In this work we present the results of a narrative research in a socio-educational organization: La Choza de Trasmulas. This research is part of a broader project: "Ecologies of learning in multiple contexts: analysis of expanded education projects and conformation of citizenship" (ECOEC, EDU2014-51961-P, MEYC), carried out by 3 research groups: Procie, Educational Nodo and Icufop, belonging to REUNI + D (University Network of Research and Educational Innovation). These 3 groups belong to the universities of Malaga, Granada, Valladolid and Extremadura, in Spain. The ECOEC project analyzes 15 cases of formal, non-formal and informal education, understood as communities of practices, with the aim of analyzing emerging forms of learning and their impact on the construction of subjectivity and citizenship.

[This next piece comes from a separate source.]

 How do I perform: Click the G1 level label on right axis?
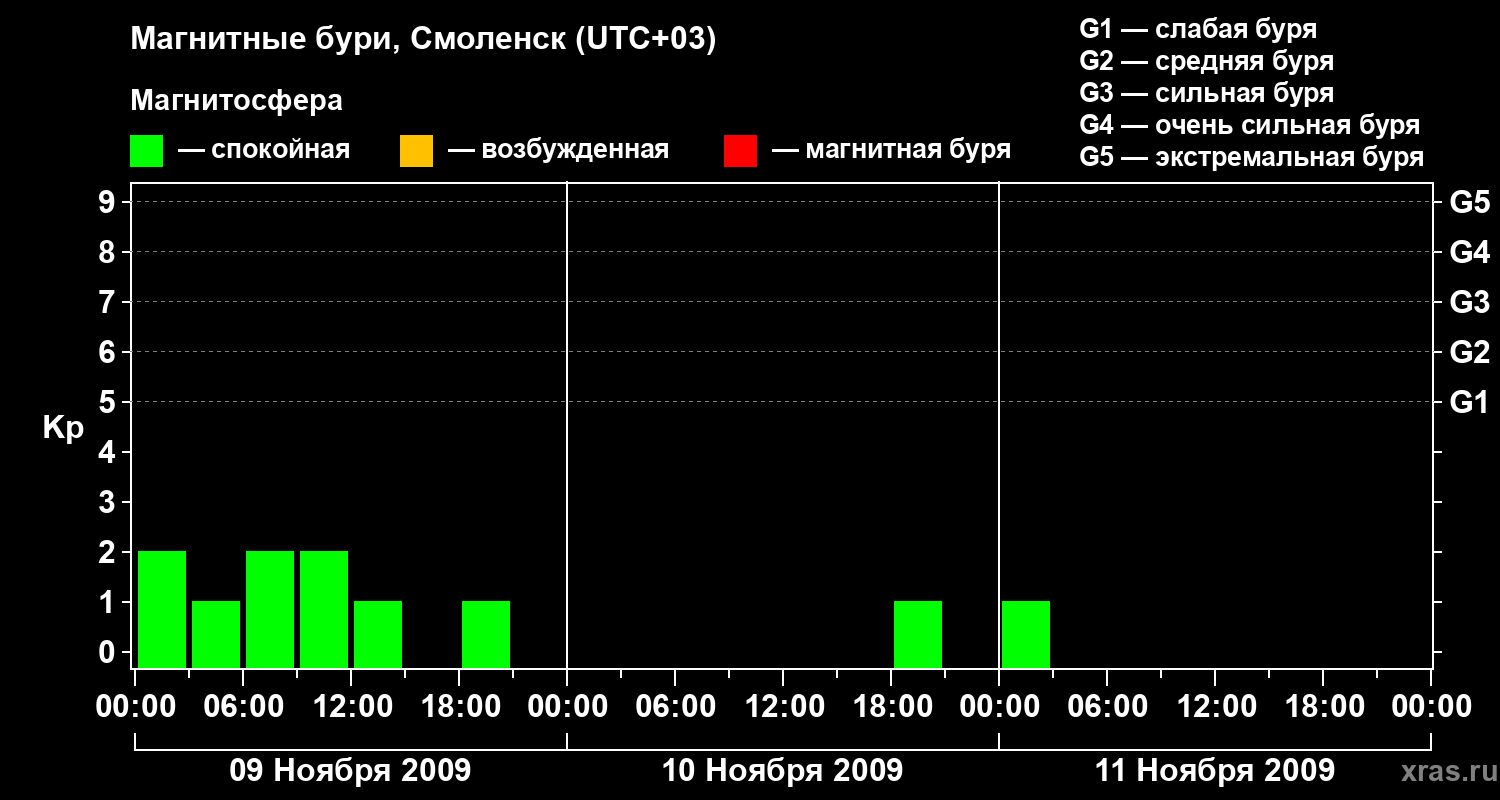tap(1469, 403)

Trasmulas is a small village close to Granada in which the non-formal education association "Intercultural life" has its headquarter. This association, in collaboration with other organizations from different countries in Europe, promotes and carries out international non-formal education projects, linked to the village and their inhabitants. Many of its activities incorporate the people from the village and need their participation. These activities bring on the exchange, and are carried out in public spaces; thus they make visible the work in the rural environment. These projects are proposed as training actions for young people and as community services for eco-citizenship (Herrero, 2012). In this way, a practical community of shared learning is formed between the groups of young people in formation and the inhabitants of the town.

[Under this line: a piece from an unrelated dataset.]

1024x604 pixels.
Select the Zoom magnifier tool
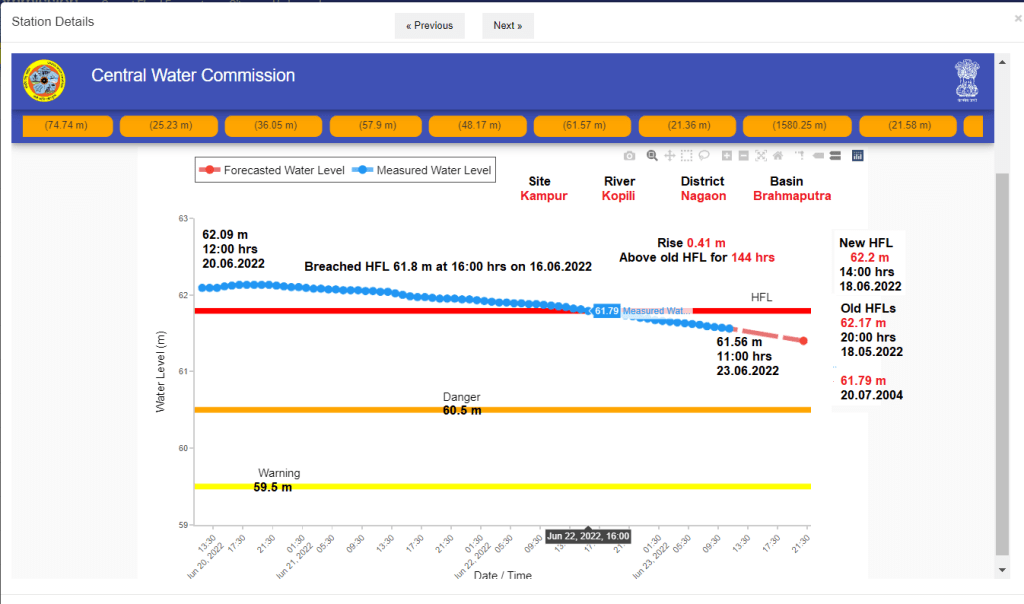(652, 156)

We understand the ecologies of learning (RODRIGUEZ E. and ANGUITA R. 2015) as the environments in which learning is related and connected with the contributions of participants and social interactions in a rhizomatic way. From this perspective we question the meaning of formal education in aspects such as: the limitations of spaces, times, rigid organizational modes, linear and systematized processes, etc. (Dussel, 2014ª, 2014b). In this study we seek to open a debate about how to build other collaborative learning processes that place formal, non-formal and informal education on the same plane. At the same time, we intend to link this learning with participatory methodologies, to rethink a curriculum relevant to the lives of young people and a education for committed citizenship. Informal daily environments, as pointed out by FREIRE (2008, 2012), COBO and MORAVEC (2011), take on an important educational role linked to the affective system that comes into play in personal construction. Currently we only can think about a change in education by considering the influence that the "other" learning environments have on the lives of young people. This is the case of informal and non-formal education that we spoke in this study. As WENGER (2001) points out, we learn in participatory communities of which we feel part, contributing and participating with an affective link.
The objectives are:
1.- To analyze the elements of transformation that arise among the young peoples participating in the projects of "Interculutral life", through narratives about the experience lived in non-formal education.
2.- To show evidences that make possible to reflect on educational processes and spaces that break the boundaries of the formal, non-formal and informal in youth education.
3.- To deep in participatory methodologies that connect with social problems, social justice, democracy, ecology and equality.